In this world of docudramas and fake news, one story can no longer represent one place, one people. Instead, governing histories are toppled as the masses fracture and recombine them for more destruction by another. The collapse of frontiers results in a hybridization of cultural representation. With people’s relationships and vision of the world now fully controlled by mass media, all critical perspective becomes lost. This coupled with the inundation of non-stop digital images 24-7, the hysteria to obliterate the material image as a means of altering dominant narratives emerges. Unable to distinguish faux fiction from non-fiction, parody dissolves into truth and individuals become susceptible to fascism if not participate in it.
The world becomes image-like, a context of scenes and situations. This reversal of the function of images may be called “idolatry,” and we currently see how this comes about: omnipresent technical images have begun magically to restructure “reality” into an image-like scenario. What is involved here is a kind of oblivion.

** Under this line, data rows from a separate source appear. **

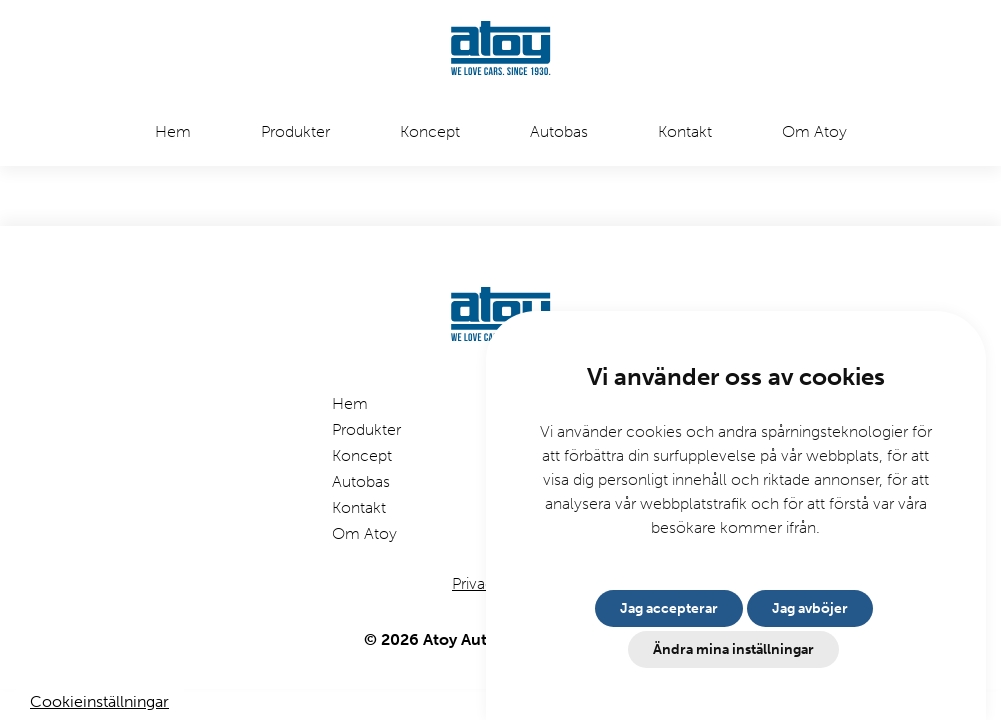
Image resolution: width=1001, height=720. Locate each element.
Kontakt (685, 131)
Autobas (559, 131)
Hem (173, 131)
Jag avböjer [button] (810, 608)
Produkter (295, 131)
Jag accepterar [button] (669, 608)
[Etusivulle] (501, 50)
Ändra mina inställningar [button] (733, 649)
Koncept (430, 131)
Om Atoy (814, 131)
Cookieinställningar (99, 701)
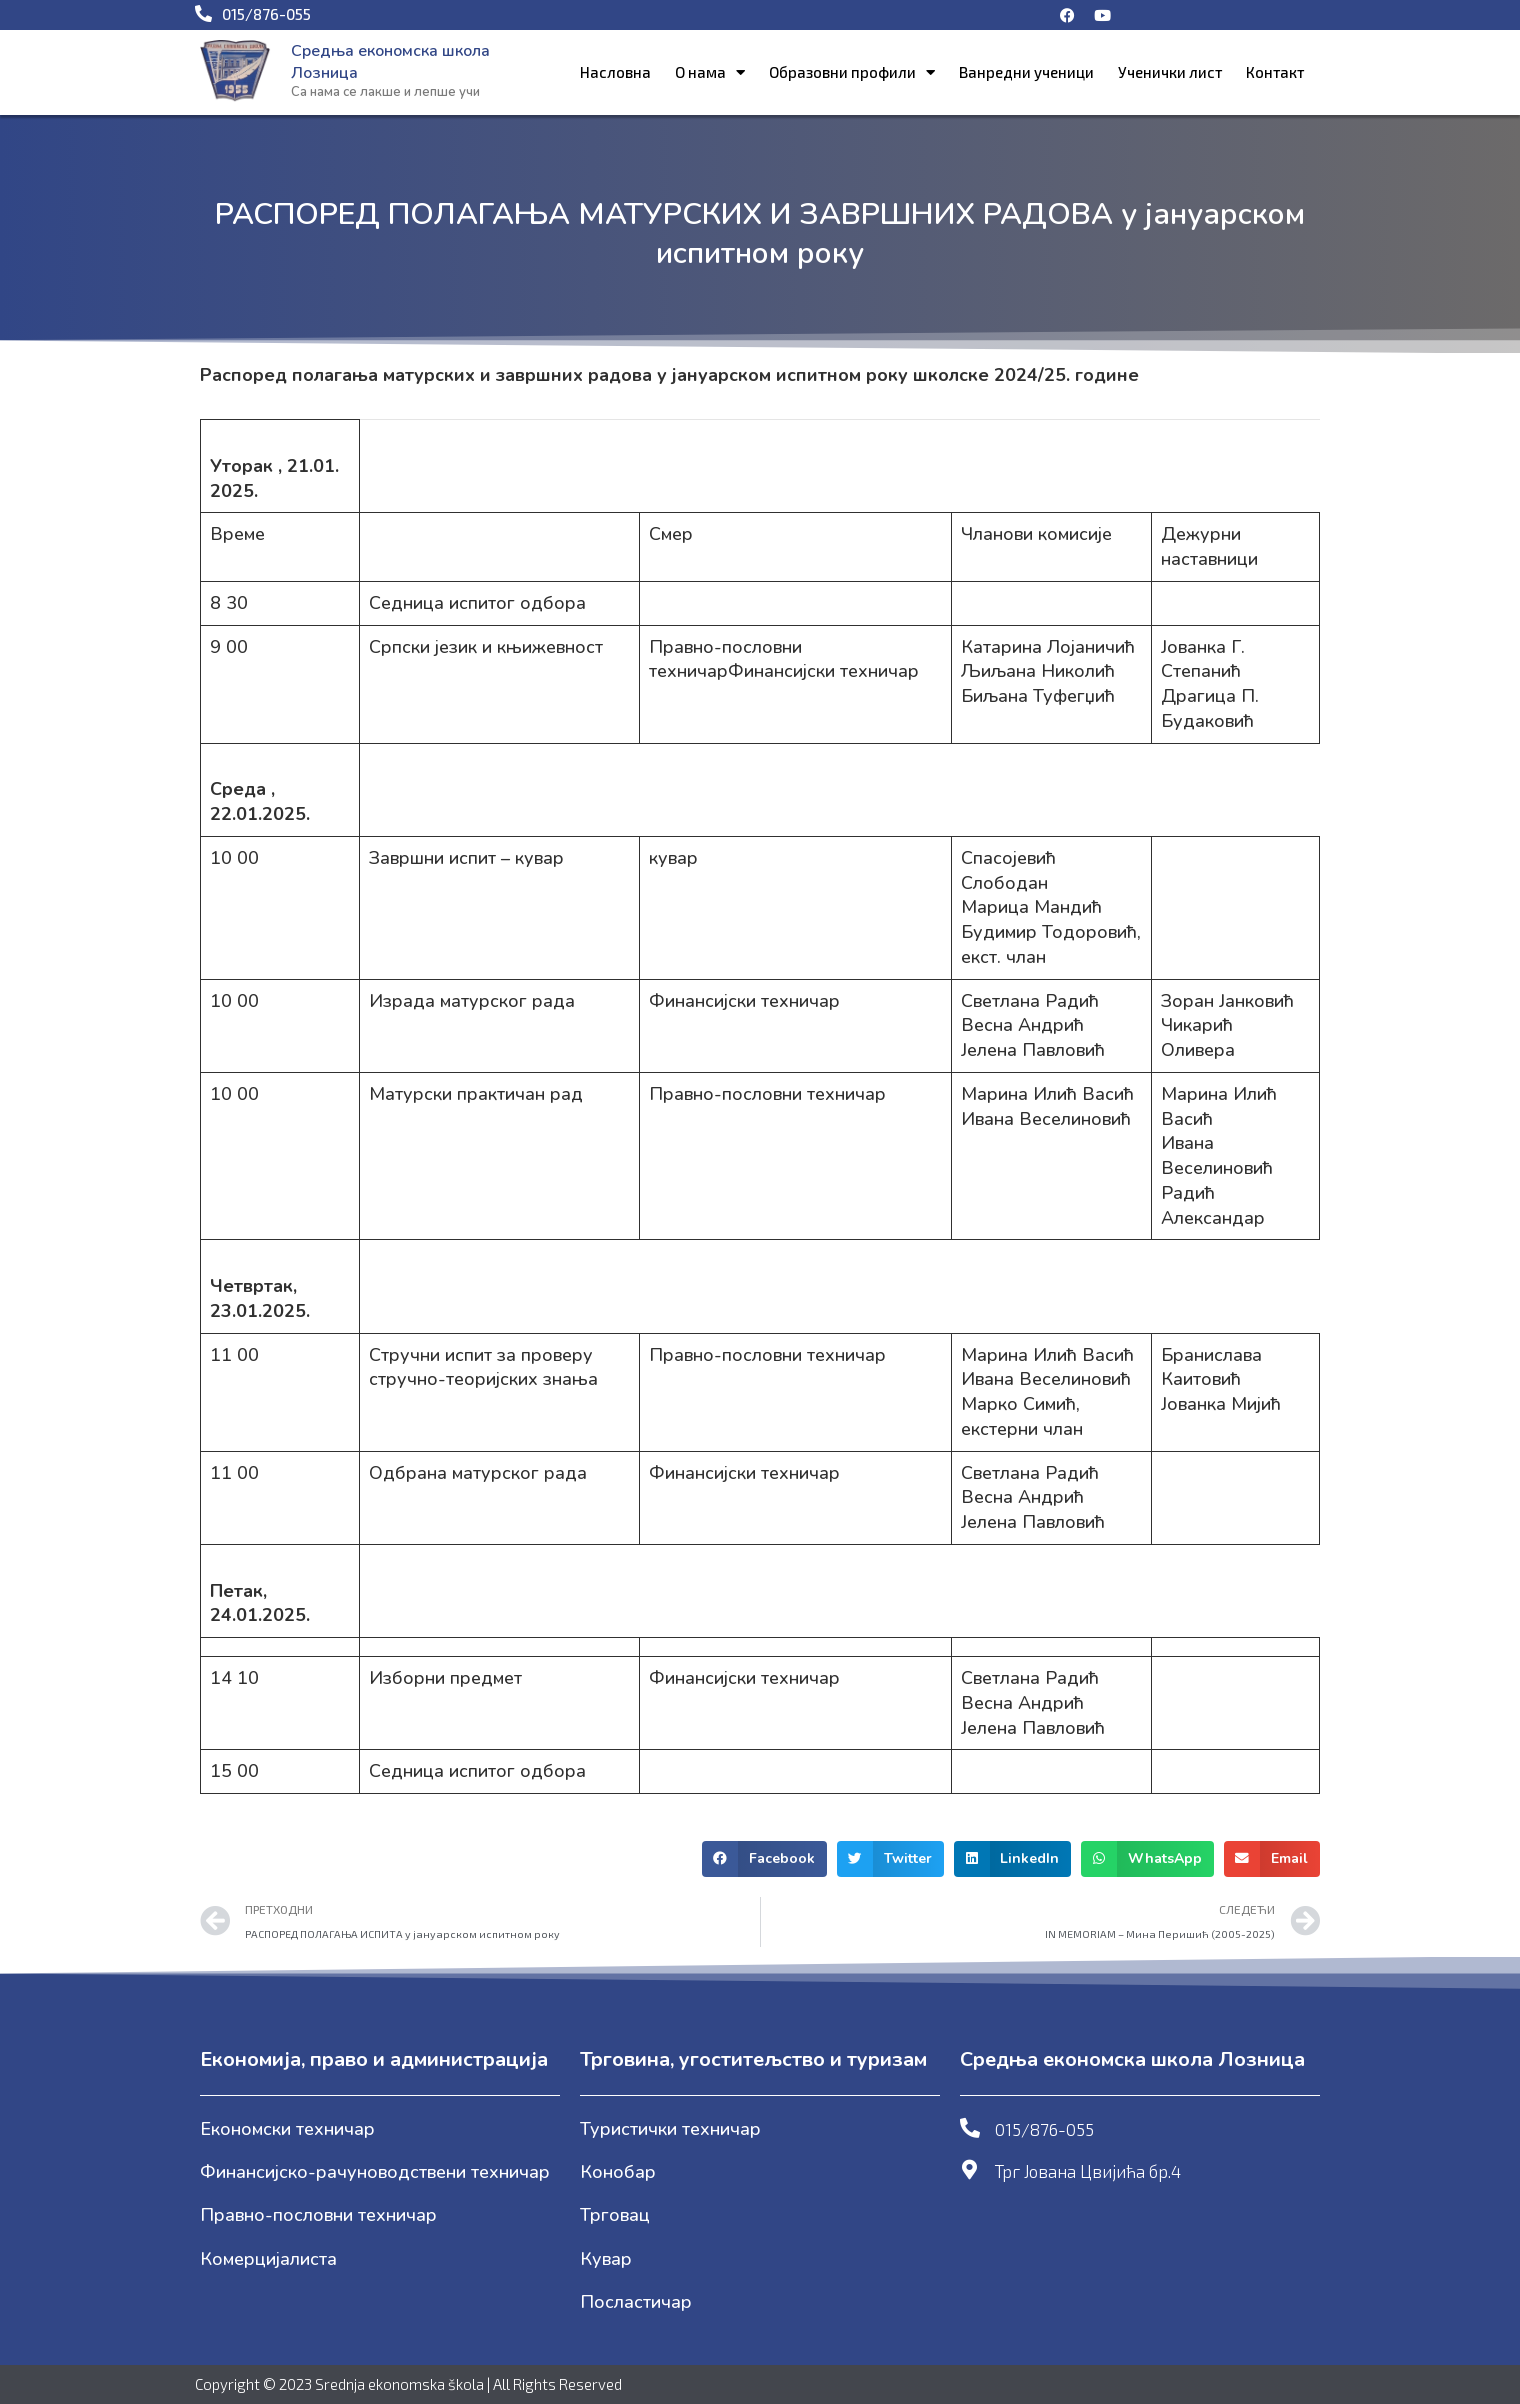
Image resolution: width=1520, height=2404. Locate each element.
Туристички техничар (670, 2129)
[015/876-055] (970, 2128)
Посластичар (636, 2302)
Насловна (615, 72)
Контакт (1275, 72)
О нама (710, 72)
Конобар (618, 2172)
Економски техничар (287, 2129)
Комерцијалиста (268, 2259)
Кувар (606, 2259)
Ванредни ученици (1026, 72)
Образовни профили (852, 72)
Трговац (615, 2215)
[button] (764, 1859)
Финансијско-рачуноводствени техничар (375, 2172)
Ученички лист (1170, 72)
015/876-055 (1044, 2129)
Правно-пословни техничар (318, 2215)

Man forgets that he produces images in order to find his way in the world; he now tries to find his way in images. He no longer deciphers his own images, but lives in their function. Imagination has become hallucination. (Vilém Flusser, 1983)
But what happens with our collective memory after the hammer goes down? The object is erased, but our memories are intact. The disappearance of the image actually points even moreso to its previous existence revivifying that murdered picture in the mental world, or not for the iconoclashgiftsfelders. One solitary collective memory does not exist. Multiple and diverse collective memories are constantly hacking away and eliminating history and the archive. In the age of unreason and ultra-capitalism, how do we go forward in this landscape of no fixed consensus nor authority?